Task brief: Your answer must be an exact repeat of the lines from the one containing "Sport (19, 2377)" through the last line of the records, both included, with no pictures.

[Opening Task input section]

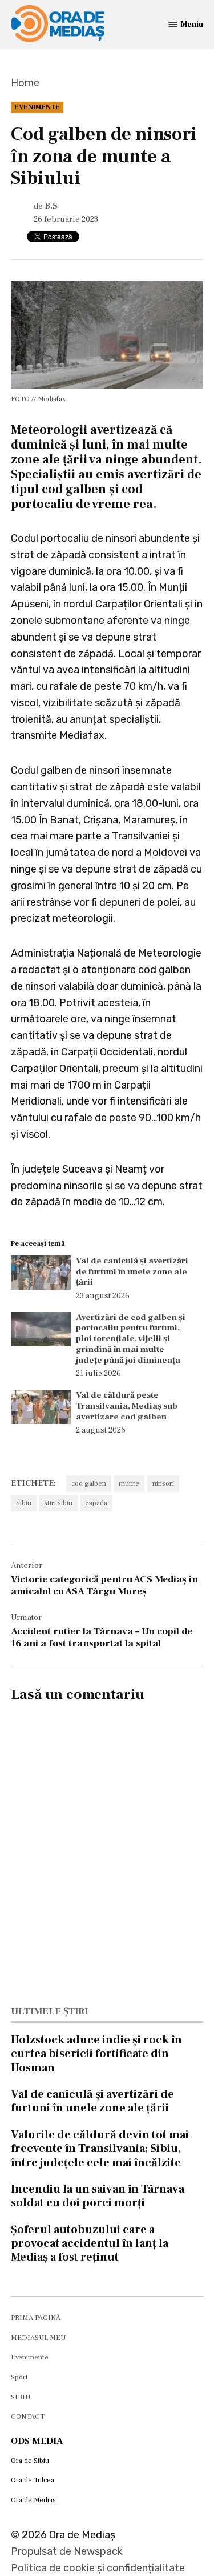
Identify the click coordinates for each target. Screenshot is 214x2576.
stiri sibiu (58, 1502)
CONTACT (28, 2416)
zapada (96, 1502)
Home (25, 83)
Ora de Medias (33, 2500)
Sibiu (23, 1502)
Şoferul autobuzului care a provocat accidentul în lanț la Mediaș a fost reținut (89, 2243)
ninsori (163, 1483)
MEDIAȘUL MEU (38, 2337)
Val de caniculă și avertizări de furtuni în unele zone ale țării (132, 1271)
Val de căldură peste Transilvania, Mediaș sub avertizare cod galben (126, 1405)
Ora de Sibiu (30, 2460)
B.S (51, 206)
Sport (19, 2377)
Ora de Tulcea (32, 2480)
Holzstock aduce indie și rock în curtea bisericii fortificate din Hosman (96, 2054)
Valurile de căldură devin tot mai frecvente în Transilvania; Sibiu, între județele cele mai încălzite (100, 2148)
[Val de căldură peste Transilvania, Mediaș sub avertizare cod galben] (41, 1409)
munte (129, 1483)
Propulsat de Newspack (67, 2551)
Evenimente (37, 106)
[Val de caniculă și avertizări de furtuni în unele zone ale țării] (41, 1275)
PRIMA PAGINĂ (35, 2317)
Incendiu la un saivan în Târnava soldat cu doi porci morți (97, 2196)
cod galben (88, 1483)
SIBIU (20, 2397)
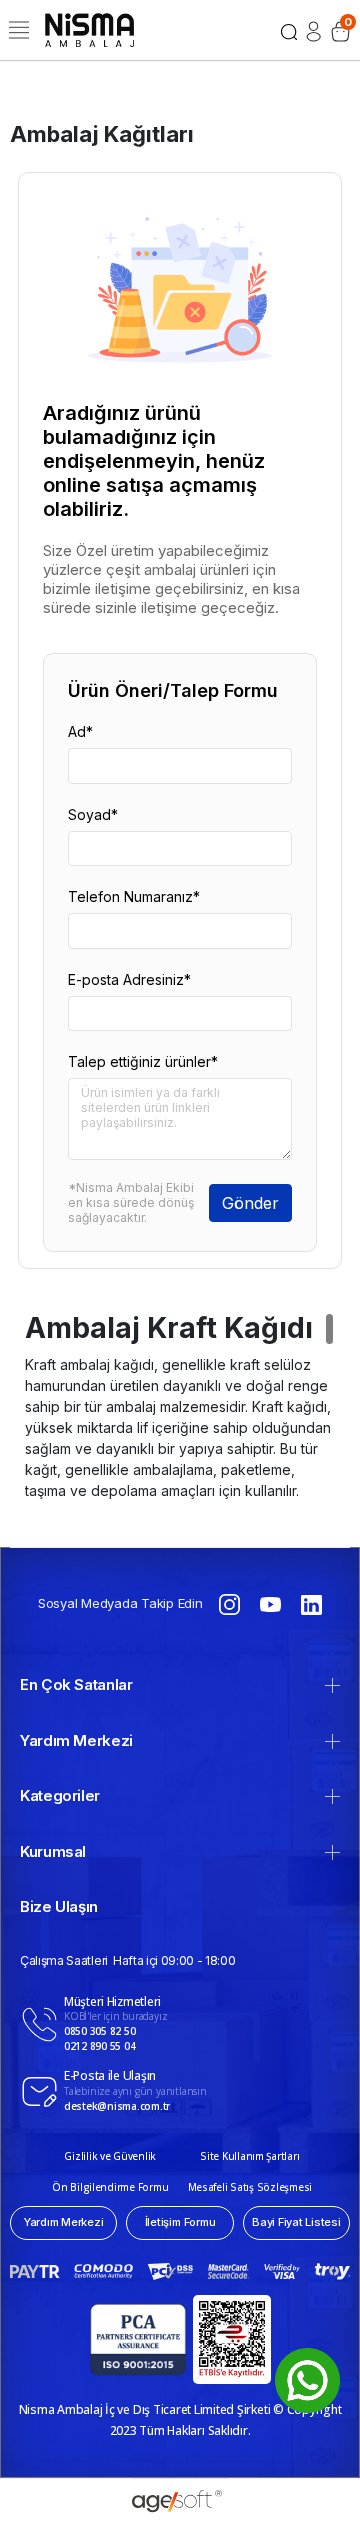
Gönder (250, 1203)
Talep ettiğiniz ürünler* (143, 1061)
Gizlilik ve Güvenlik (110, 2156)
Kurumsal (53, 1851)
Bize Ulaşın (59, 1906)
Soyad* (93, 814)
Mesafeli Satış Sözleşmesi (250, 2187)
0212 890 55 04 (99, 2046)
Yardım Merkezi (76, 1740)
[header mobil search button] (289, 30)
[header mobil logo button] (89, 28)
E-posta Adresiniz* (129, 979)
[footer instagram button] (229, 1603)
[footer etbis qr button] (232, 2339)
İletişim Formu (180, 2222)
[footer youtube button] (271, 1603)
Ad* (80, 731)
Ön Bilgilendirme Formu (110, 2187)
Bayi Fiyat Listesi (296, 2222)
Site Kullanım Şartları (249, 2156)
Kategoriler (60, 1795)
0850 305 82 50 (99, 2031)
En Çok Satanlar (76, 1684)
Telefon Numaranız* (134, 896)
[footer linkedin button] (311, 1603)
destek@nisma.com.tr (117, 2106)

[Closing Task input section]

Reply:
Sport (19, 2377)
Ora de Tulcea (32, 2480)
Holzstock aduce indie și rock în curtea bisericii fortificate din Hosman (96, 2054)
Valurile de căldură devin tot mai frecvente în Transilvania; Sibiu, între județele cele mai încălzite (100, 2148)
[Val de căldură peste Transilvania, Mediaș sub avertizare cod galben] (41, 1409)
munte (129, 1483)
Propulsat de Newspack (67, 2551)
Evenimente (37, 106)
[Val de caniculă și avertizări de furtuni în unele zone ale țării] (41, 1275)
PRIMA PAGINĂ (35, 2317)
Incendiu la un saivan în Târnava soldat cu doi porci morți (97, 2196)
cod galben (88, 1483)
SIBIU (20, 2397)
Gönder (250, 1203)
Talep ettiğiniz ürünler* (143, 1061)
Gizlilik ve Güvenlik (110, 2156)
Kurumsal (53, 1851)
Bize Ulaşın (59, 1906)
Soyad* (93, 814)
Mesafeli Satış Sözleşmesi (250, 2187)
0212 890 55 04 (99, 2046)
Yardım Merkezi (76, 1740)
[header mobil search button] (289, 30)
[header mobil logo button] (89, 28)
E-posta Adresiniz* (129, 979)
[footer instagram button] (229, 1603)
[footer etbis qr button] (232, 2339)
İletişim Formu (180, 2222)
[footer youtube button] (271, 1603)
Ad* (80, 731)
Ön Bilgilendirme Formu (110, 2187)
Bayi Fiyat Listesi (296, 2222)
Site Kullanım Şartları (249, 2156)
Kategoriler (60, 1795)
0850 305 82 50 (99, 2031)
En Çok Satanlar (76, 1684)
Telefon Numaranız* (134, 896)
[footer linkedin button] (311, 1603)
destek@nisma.com.tr (117, 2106)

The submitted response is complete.